Agora, querer demais é um buscar a intensidade. Não é um demais abarrotado, cheio, tudo. Eu não preciso ter tudo. Aliás, querer ter tudo é uma falta total de foco, porque não dá para fazer quase nada com tudo. Só dá para ficar querendo, querendo, querendo. Essa insatisfação eu não tenho. Mas todas as outras. 

Eu quero estar com alguém estando. Um gerúndio quase sem fim. Quero fazer fazendo. A permanência somente enquanto precisar estar. E depois seguir em frente. Atitude e presença. Só assim eu entendo que posso fazer a diferença. A vida não é um estacionamento para ficar ali acomodada. Nem é um parque de diversões frenético para me dar fortes emoções a cada passo. Mas tem que ser emocionante, tem que ter paz, tem que ser envolvente, tem que dar liberdade.

Nem sempre eu pensei assim. Já quis estar na extremidade vibrante o tempo todo. E quando a paz reinava solenemente, eu começava a derrubar as paredes, a quebrar o teto, a trocar de lugar. Era como se não fosse possível para mim, herói encantado das minhas histórias contadas, ficar extasiada e contemplativa sentada na pedra filosofal da minha vida. Era como se deixasse passar a vida, por si, como um rio que deságua no mar. E, sim, o que conseguia com isso era a paralisia dos guerreiros depois da guerra, ganhada ou perdida – toda guerra é perdida – voltando para casa.

Não, hoje não aceito mais a camuflagem do barulho. Espernear e gritar e bater os braços até que a espuma me cubra por completo, ou me encubra, e possa ficar despercebida, ilesa, protegida. Por que o medo? E medo de quê? Eu nunca soube. Nunca soube que havia medo no meu impor-me à força de gestos largos e transbordantes. Não havia me dado conta que era medo a minha falta de medo. Que eu não podia sequer admitir o sentir abandonada, traída, esquecida. Frágil. Mas, quem quer sentir tudo deve se preparar para tudo.

Difícil acordar como difícil é conciliar o sono. E as mudanças profundas se deparam com os hábitos antigos. Meu nome projetado contra o vento alçou voo. Em suspenso caminhar é estranho, mas mais leve também. Preciso aprender novos passos, preciso aprender a dobrar os quadris, a flexionar os joelhos, a rodar a cabeça sem ficar tonta. Tudo que aprendera antes parece inócuo. E é assim mesmo. Quem precisa de algo que aprendeu está repetindo a lição. Está aqui a raiz da nossa procura por emoções, talvez. O novo sempre requer novas soluções. Que bom que é assim. Que demais!

quarta-feira, 25 de julho de 2012

Na Estrada


Vou entrando na estrada sem olhar para trás. O pé pesado pressiona o pedal cada vez mais. A velocidade hipnótica me prendendo o olhar. Ligo a música no carro. Alto. Desesperadamente alta. Do you wanna dance? sem parar sem parar sem parar, deixando um rastro de ritmo e vontade no ar que passa. O vento passando entra a quase me sufocar. Não freio, não paro, não espero. Não posso ficar: o olhar vidrado no horizonte que se estreita. Estou indo ou estou voltando? Eu quero ou obedeço? Perdida dentro de mim, piso ainda mais, corro ainda mais.

■ Dados da tarefa
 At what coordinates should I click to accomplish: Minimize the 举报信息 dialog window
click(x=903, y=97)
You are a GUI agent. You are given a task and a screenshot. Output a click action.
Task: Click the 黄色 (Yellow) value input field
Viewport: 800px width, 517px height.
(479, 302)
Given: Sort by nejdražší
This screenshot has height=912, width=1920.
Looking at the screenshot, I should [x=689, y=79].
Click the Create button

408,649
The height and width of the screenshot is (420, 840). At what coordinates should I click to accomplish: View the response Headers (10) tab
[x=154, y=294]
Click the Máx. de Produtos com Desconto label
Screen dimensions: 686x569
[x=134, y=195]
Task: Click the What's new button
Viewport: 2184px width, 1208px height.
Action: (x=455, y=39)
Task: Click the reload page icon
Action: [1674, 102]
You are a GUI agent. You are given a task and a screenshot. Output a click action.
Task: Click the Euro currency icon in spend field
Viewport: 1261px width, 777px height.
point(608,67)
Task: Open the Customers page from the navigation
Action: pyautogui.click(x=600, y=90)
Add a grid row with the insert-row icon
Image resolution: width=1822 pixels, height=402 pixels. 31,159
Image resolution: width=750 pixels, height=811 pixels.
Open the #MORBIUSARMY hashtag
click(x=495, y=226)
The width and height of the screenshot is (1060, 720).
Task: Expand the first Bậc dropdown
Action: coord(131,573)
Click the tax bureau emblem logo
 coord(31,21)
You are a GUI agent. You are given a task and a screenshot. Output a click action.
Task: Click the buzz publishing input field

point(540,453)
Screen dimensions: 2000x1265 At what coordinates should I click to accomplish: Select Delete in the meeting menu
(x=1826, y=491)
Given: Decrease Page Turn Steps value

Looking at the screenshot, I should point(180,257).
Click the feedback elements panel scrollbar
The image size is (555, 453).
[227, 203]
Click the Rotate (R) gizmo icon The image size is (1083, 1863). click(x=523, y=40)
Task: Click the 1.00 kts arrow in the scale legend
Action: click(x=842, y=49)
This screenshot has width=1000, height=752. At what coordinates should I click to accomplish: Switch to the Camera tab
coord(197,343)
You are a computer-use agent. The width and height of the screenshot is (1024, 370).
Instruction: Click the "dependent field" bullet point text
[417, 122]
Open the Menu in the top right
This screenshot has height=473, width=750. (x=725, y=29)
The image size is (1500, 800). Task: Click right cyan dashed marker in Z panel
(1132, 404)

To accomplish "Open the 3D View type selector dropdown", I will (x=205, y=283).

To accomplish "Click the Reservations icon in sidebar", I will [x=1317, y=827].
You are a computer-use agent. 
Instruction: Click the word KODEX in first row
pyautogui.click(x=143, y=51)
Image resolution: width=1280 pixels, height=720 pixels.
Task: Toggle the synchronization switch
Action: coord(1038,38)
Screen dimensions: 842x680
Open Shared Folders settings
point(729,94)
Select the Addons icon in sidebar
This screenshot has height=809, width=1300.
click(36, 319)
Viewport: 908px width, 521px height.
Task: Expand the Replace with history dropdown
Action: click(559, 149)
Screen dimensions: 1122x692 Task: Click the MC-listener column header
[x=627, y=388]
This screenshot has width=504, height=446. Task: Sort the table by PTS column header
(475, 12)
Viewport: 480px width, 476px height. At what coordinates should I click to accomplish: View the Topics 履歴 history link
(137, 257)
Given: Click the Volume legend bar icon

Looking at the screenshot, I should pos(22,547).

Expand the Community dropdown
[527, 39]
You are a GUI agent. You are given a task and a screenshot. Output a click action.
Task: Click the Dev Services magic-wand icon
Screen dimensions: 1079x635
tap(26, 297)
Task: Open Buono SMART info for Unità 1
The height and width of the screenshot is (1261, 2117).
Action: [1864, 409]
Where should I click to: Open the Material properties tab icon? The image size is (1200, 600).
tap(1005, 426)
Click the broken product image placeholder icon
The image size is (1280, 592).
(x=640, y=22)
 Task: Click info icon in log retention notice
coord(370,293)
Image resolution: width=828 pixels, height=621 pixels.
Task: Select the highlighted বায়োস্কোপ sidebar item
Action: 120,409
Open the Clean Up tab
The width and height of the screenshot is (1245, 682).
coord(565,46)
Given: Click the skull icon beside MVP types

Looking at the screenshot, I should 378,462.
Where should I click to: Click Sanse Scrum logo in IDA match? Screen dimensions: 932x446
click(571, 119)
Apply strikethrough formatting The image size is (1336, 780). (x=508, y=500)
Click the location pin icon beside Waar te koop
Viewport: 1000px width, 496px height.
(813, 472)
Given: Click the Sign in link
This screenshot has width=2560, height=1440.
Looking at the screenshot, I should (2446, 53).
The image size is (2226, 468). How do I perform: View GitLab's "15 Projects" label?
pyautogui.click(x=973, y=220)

■ Exercício escrito 1
Transcreva o trecho do documento entre "Não, hoje não" e "preparar para tudo.", inclusive.
■ Exercício escrito 2
Extraia dos registros todas as linhas em que aparece a palavra "legend".

■ Resposta correta 1
Não, hoje não aceito mais a camuflagem do barulho. Espernear e gritar e bater os braços até que a espuma me cubra por completo, ou me encubra, e possa ficar despercebida, ilesa, protegida. Por que o medo? E medo de quê? Eu nunca soube. Nunca soube que havia medo no meu impor-me à força de gestos largos e transbordantes. Não havia me dado conta que era medo a minha falta de medo. Que eu não podia sequer admitir o sentir abandonada, traída, esquecida. Frágil. Mas, quem quer sentir tudo deve se preparar para tudo.

■ Resposta correta 2
Task: Click the 1.00 kts arrow in the scale legend
Given: Click the Volume legend bar icon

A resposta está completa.